Dapat dirasakan sekarang ini, kata Kepala Puslitbang Konflik, Demokrasi, Sosial dan Humaniora Universitas Hasanuddin Makassar, Dr Sakka Pati MH. ia mengatakan, menurunya speed pelayanan publik di Kota Makassar, itu diakibatkan adanya ketidak sesuaian antara perencanaan kerja yang tersusun dengan rencana kerja Penjabat Wali Kota Makassar, Iqbal Suhaeb saat ini.

“Ada kebingungan para OPD saat ini, karena semua visi misi yang ada di RPJMD tidak ada lagi yang digunakan, hampir semua dihapus Sementara para OPD ini sudah menyusun rencana kerja berdasarkan RPJMD itu, sekarang dirubah oleh Pj Wali Kota, ” ungkap Sakka Pati.

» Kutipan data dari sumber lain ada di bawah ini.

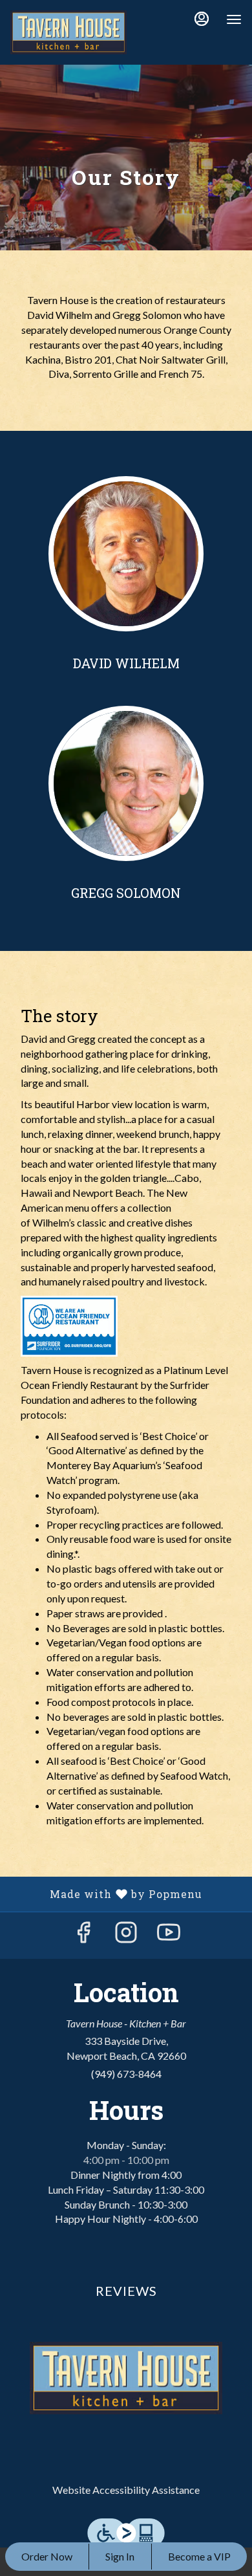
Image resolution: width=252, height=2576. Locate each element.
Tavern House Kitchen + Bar (126, 2378)
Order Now (46, 2556)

Masalahnya apa kata Sakka Pati, program kerja Pemkot Makassar yang tertuang di RPJMD sudah berjalan, namun dengan hadirnya dalam mengisi kekosongan sebagau Penjabat Wali Kota Makassar justru menghilangkan dan membuat visi misi sendiri. Sementara dari fakta, beberapa OPD tidak memahami apa harapan Penjabat Wali Kota Makassar melalui visi misinya yang tidak berlandaskan RPJMD.

Baca juga :  Bangun Kebersamaan, Jajaran DPM PTSP Gelar Buka Puasa Bersama Anak Panti Asuhan

“Pada rezim penjabat Wali Kota Sekarang ini, saya yakin OPD tidak paham dari target visi misi Penjabat Wali Kota. Sudah beberapa OPD coba kami diskusikan. Tahu nda yang mana dimaksud oleh Pj Wali kota dengan istilah Clean.?, dimana jabarannya ada beberapa point, ternyata ini juga belum sampai ke OPD dan memang belum dipahami seperti apa harapan Pj wali kota, ” kata Sakka Pati.

Kemudian menuntut untuk pelayanan publik yang profesional dan maksimal, tentu bukan hanya soal visi misi Penjabat Wali Kota yang tidak dipahami oleh OPD, menurut Sakka Pati, secara psikologis para OPD juga sedang dipenuhi rasa was was dengan kebijakan penataan pejabat Pemkot Makassar yang kini tengah dilakukan oleh Pj Wali Kota Makassar.

“Untuk etos kerja, secara objektif kita maklumi para aparatur Pemkot Makassar jika bekerja tidak maksimal, karena suasana hati yang kacau, karena Pj Wali Kota ini mau kembali lagi melakukan penataan setelah membatalkan SK dan inilah salah satu yang mengahambat pelayanan publik saat ini, karena para ASN dipenuhi kekhawatiran akan sikap Pj nanti, ” terang Sakka Pati.

Meskipun tambah Sakka Pati, seorang ASN tidak peduli akan ditugaskan dimana, tugas pokok ASN adalah melayani, tetapi secara psikologis tentu ada hak – hak yang harus diperjuangkan.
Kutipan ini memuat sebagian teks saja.